Thursday, June 12, 2014

Cold, White Nothingness?

In November of 1929, there was a small military village, Little America, near the South Pole in Antarctica.  Capt. Ashley C. McKinley was third in command at this expedition, and was the aerial photographer.  Mapping the Antarctic From The Air: The Aerial Camera Earns Its Place as The Eyes and Memory of The Explorer, National Geographic Magazine, October, 1932, is his account of the flight to the South Pole.

After miles of nothing but flat snow as seen from their plane, the team spotted their dog sled teams.  They dropped supplies for them. Soon thereafter, they were flying over Liv Glacier but were in danger of crashing into the mountains (Rockefeller Mountains) ahead.  Frantic efforts ensued to fill the gasoline tank with the gasoline supplies in order to be able to throw out through the trapdoor the cans and 250 pounds of emergency food rations to lighten the plane.  It worked and they cleared the 10,000 feet tall peaks.

As the crew passed over the South Pole, the American Flag was dropped out the trapdoor.  As the plane turned north, pictures were taken to the west.  Eight hundred miles more of terrain were to be photographed, but this was done almost without incident.

Returning to Little America, McKinley's films were developed.  The results were amazing.  We who take air trips routinely could not imagine the excitement.  The distance "which the geological party had been plodding with dog teams for weeks," (photo caption, p. 477) was covered by plane in less than two hours.

A particularly difficult challenge was "melting the snow to obtain the 200 gallons of water which were needed for the development of each roll of aerial film. . . A bucketful of Antarctic snow, taken out of an atmosphere thirty degrees below zero, must "set" on a red-hot stove half an hour before it melts, and then there is only one-third of a bucketful of water," (p. 479).  What slow, meticulous work!

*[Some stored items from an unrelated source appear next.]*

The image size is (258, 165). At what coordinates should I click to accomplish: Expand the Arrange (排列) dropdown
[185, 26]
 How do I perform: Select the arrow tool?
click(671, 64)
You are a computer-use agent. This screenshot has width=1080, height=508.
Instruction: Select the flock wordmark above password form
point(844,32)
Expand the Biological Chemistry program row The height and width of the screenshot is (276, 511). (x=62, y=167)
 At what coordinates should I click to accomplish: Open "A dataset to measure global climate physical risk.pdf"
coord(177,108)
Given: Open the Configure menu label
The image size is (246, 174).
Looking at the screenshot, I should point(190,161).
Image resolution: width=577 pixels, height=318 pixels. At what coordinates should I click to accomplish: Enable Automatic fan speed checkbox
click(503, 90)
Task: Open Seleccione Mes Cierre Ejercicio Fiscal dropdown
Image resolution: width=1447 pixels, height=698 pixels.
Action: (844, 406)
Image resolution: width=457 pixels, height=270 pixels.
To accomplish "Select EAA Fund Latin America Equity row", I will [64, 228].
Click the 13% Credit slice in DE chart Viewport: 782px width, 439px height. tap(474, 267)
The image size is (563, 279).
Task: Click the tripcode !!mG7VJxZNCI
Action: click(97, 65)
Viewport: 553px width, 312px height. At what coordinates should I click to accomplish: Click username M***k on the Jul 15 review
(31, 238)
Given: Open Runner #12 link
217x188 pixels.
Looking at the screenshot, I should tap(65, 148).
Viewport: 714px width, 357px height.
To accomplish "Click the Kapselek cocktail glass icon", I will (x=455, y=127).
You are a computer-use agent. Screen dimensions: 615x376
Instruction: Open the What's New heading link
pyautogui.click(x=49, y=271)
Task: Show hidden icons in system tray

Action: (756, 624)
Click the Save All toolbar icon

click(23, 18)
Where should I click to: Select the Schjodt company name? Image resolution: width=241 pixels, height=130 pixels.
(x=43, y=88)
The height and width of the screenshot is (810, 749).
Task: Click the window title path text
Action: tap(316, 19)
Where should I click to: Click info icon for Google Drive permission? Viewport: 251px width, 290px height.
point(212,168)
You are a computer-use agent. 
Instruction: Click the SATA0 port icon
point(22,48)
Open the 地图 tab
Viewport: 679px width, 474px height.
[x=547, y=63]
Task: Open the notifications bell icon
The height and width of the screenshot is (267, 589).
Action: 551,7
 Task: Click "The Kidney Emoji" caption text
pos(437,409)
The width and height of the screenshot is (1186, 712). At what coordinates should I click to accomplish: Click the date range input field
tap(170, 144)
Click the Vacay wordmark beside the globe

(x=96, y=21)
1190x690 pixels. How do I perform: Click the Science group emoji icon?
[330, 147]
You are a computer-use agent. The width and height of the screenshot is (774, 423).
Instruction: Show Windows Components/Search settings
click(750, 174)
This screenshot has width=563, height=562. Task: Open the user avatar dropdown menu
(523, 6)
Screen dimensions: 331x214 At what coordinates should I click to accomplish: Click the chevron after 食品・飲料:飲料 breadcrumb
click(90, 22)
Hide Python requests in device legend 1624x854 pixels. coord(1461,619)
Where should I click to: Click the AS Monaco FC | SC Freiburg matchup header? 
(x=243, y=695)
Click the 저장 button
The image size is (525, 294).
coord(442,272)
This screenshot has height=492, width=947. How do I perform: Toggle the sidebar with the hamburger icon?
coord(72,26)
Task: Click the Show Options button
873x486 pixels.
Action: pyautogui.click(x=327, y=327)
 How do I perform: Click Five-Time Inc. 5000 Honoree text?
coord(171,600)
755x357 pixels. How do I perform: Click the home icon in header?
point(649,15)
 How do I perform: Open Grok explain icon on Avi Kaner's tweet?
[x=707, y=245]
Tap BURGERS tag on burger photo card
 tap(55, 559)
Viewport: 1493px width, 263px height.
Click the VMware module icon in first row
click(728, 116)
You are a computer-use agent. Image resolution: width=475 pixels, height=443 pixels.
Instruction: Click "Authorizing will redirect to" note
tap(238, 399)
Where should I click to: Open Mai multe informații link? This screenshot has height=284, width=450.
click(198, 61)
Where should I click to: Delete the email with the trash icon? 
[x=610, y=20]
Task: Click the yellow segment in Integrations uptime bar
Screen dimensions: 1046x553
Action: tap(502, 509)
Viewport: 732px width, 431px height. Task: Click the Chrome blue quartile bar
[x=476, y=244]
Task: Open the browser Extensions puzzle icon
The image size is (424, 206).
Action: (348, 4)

We with our digital photos printed from our computers at home cannot appreciate the film development process in the 1930s: "The hypersensitized film must be developed in absolute darkness. . . Upon completion of the developing of the first season's work, I had time during the winter night to study the results.  I then realized how much the airplane does to increase one's conception of the vastness of this ice-covered land. Hundreds of square miles of territory, with long, rolling expanses of white, could be seen at a glance," (p. 479).

The goal of this trip was not only to photograph the Antarctic area, it was to use the resulting photos to construct accurate maps of the mountains, plains, glaciers, and crevices. McKinley concluded, "I believe the work in the Antarctic and the long, tedious map construction at home have been fully justified by the results obtained.  The aerial camera has earned its place as the eyes and memory of the aerial explorer," (p. 485).